(EXERCISE OBJECTIVE)
Starting with the line containing "Σειρά opera (98, 98)" and going on through the line containing "Σειρά opera nigra (113, 184)", return the lines of the data below exactly, and only those.

(Pixel coordinate grounding data)
==========

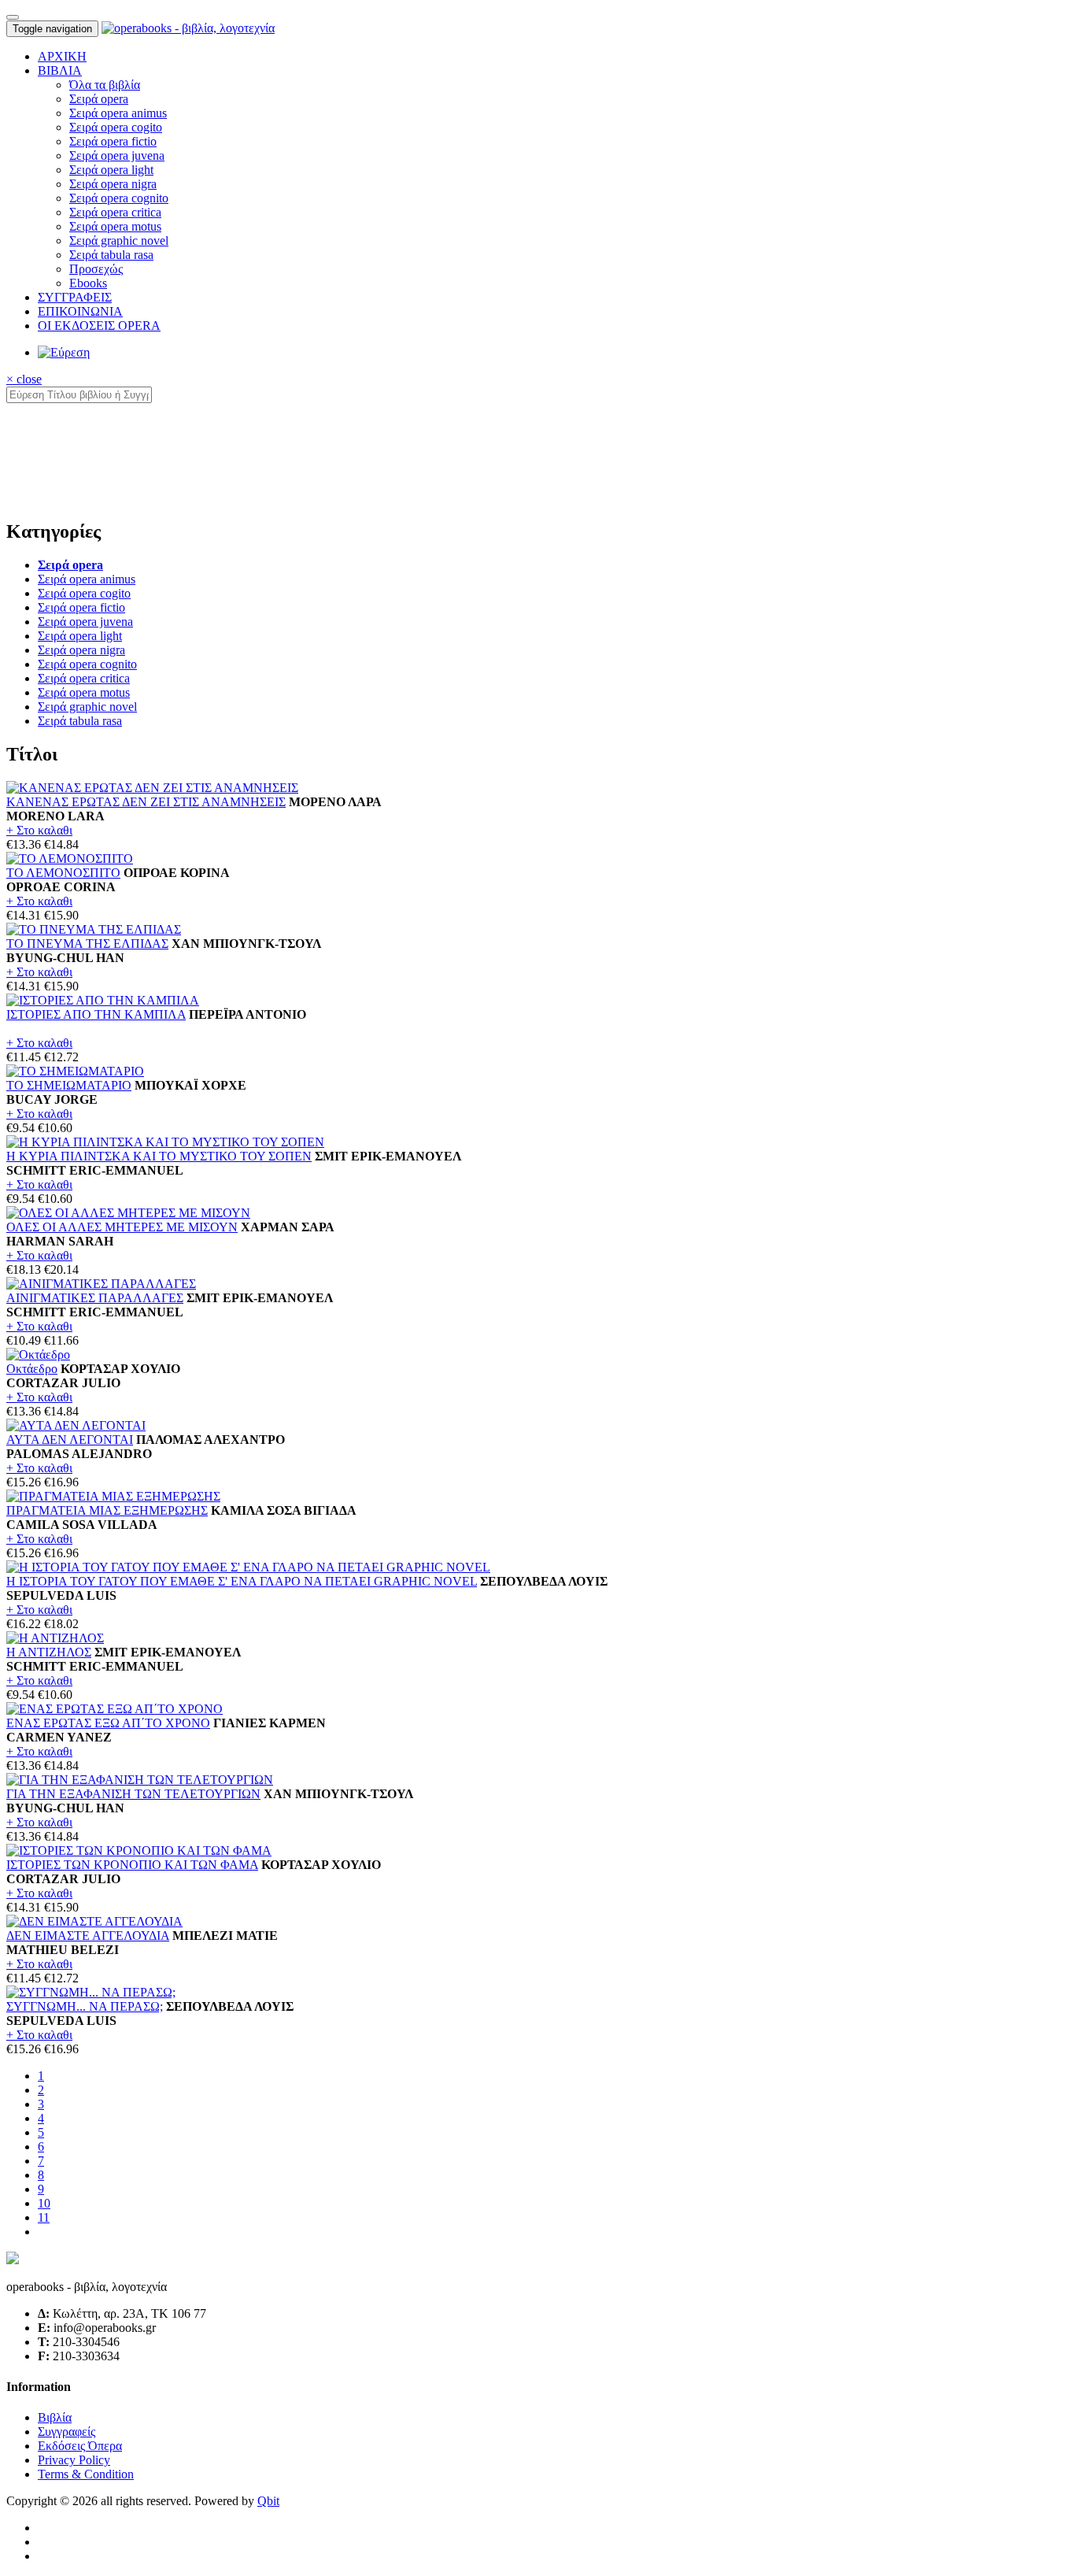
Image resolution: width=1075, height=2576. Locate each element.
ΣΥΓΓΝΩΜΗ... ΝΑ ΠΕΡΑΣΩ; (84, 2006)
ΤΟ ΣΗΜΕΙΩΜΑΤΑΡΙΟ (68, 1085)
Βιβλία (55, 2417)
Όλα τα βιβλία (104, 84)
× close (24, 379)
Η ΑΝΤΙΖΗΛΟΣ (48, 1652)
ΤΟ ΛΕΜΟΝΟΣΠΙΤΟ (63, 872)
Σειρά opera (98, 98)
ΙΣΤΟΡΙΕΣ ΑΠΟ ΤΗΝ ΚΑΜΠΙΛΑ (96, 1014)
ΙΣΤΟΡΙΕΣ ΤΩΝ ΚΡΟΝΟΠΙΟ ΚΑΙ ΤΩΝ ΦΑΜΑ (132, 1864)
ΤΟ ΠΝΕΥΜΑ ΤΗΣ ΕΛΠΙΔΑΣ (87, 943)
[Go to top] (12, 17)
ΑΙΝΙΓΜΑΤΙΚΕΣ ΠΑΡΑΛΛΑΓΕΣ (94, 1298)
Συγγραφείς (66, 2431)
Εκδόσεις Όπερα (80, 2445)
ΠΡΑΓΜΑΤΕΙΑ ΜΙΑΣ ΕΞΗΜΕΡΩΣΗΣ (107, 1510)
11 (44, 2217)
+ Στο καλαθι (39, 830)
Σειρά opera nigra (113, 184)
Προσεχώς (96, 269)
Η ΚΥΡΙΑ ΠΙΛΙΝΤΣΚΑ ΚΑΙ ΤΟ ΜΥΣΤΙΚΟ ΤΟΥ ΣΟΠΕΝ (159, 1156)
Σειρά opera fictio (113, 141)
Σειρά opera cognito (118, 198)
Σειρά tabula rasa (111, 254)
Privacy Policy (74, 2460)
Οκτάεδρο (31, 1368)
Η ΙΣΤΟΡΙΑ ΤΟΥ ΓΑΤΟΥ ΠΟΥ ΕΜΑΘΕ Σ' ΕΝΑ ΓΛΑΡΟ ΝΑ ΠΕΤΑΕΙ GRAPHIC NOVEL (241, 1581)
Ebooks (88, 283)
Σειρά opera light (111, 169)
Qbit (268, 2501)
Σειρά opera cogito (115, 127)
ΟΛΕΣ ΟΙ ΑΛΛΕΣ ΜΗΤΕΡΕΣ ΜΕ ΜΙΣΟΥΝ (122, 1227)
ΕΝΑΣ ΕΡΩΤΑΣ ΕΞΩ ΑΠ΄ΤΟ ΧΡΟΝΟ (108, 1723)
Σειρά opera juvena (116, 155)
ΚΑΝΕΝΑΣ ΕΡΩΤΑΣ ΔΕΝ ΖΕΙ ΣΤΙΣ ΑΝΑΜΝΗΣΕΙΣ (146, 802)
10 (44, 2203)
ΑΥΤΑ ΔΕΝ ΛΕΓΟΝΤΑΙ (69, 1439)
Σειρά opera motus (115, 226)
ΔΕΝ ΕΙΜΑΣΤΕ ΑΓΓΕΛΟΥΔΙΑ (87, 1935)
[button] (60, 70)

==========

(EXPECTED ANSWER)
Σειρά opera (98, 98)
ΙΣΤΟΡΙΕΣ ΑΠΟ ΤΗΝ ΚΑΜΠΙΛΑ (96, 1014)
ΙΣΤΟΡΙΕΣ ΤΩΝ ΚΡΟΝΟΠΙΟ ΚΑΙ ΤΩΝ ΦΑΜΑ (132, 1864)
ΤΟ ΠΝΕΥΜΑ ΤΗΣ ΕΛΠΙΔΑΣ (87, 943)
[Go to top] (12, 17)
ΑΙΝΙΓΜΑΤΙΚΕΣ ΠΑΡΑΛΛΑΓΕΣ (94, 1298)
Συγγραφείς (66, 2431)
Εκδόσεις Όπερα (80, 2445)
ΠΡΑΓΜΑΤΕΙΑ ΜΙΑΣ ΕΞΗΜΕΡΩΣΗΣ (107, 1510)
11 (44, 2217)
+ Στο καλαθι (39, 830)
Σειρά opera nigra (113, 184)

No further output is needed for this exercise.